日時: 2026年3月30日 (月) 16:00-17:40
場所: 京都教育大学 1A402教室 (Zoom同時配信)
16:00-16:45
講演者: Jonas Stange 氏(University of Regensburg, Germany)
題目: A Cahn-Hilliard model with dynamic boundary conditions
We consider a general class of bulk-surface Cahn-Hilliard systems with singular potentials. In contrast to classical Neumann boundary conditions, the dynamic boundary conditions of Cahn-Hilliard type allow for dynamic changes of the contact angle between the diffuse interface and the boundary as well as absorption of mass by the boundary. In this talk, we show the existence of weak solutions by approximating the singular potential using the Moreau-Yosida approximation and then employing a Faedo-Galerkin scheme.
16:55-17:40
講演者: Jonas Stange 氏(University of Regensburg, Germany)

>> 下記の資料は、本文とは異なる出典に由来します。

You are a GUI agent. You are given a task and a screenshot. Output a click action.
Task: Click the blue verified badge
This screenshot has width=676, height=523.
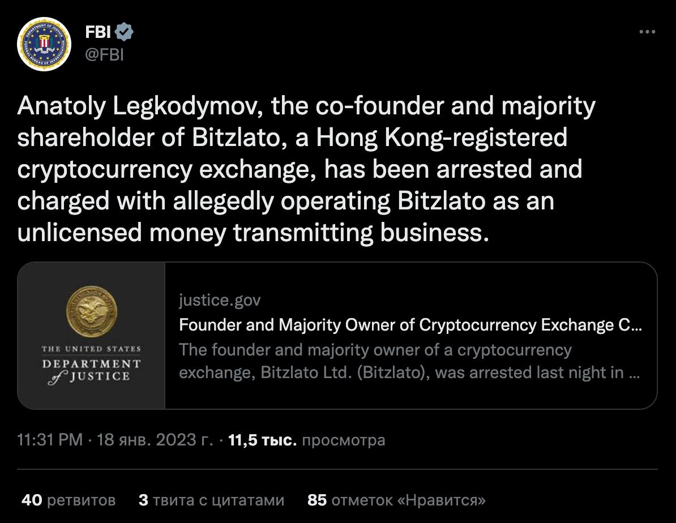point(125,33)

題目: Two-phase flows with bulk-surface interaction: A Navier-Stokes-Cahn-Hilliard model with dynamic boundary conditions
We present a new diffuse interface model for incompressible, viscous fluid mixtures with bulk-surface interaction. This system consists of a Navier-Stokes-Cahn-Hilliard model in the bulk that is coupled to a surface Navier-Stokes-Cahn-Hilliard model on the boundary. Compared with previous models in the literature, the inclusion of an additional surface Navier-Stokes equation is motivated, for example, by biological applications. We prove the existence of weak solutions by means of a semi-Galerkin scheme combined with a fixed-point argument. To discretize the Navier-Stokes subsystem, we analyze a novel bulk-surface Stokes system and its corresponding bulk-surface Stokes operator, whose eigenfunctions serve as a natural basis to approximate the velocity fields. Lastly, if time permits, we will mention ongoing work concerning the existence of strong solutions and their uniqueness.
This is joint work with Patrik Knopf (University of Regensburg).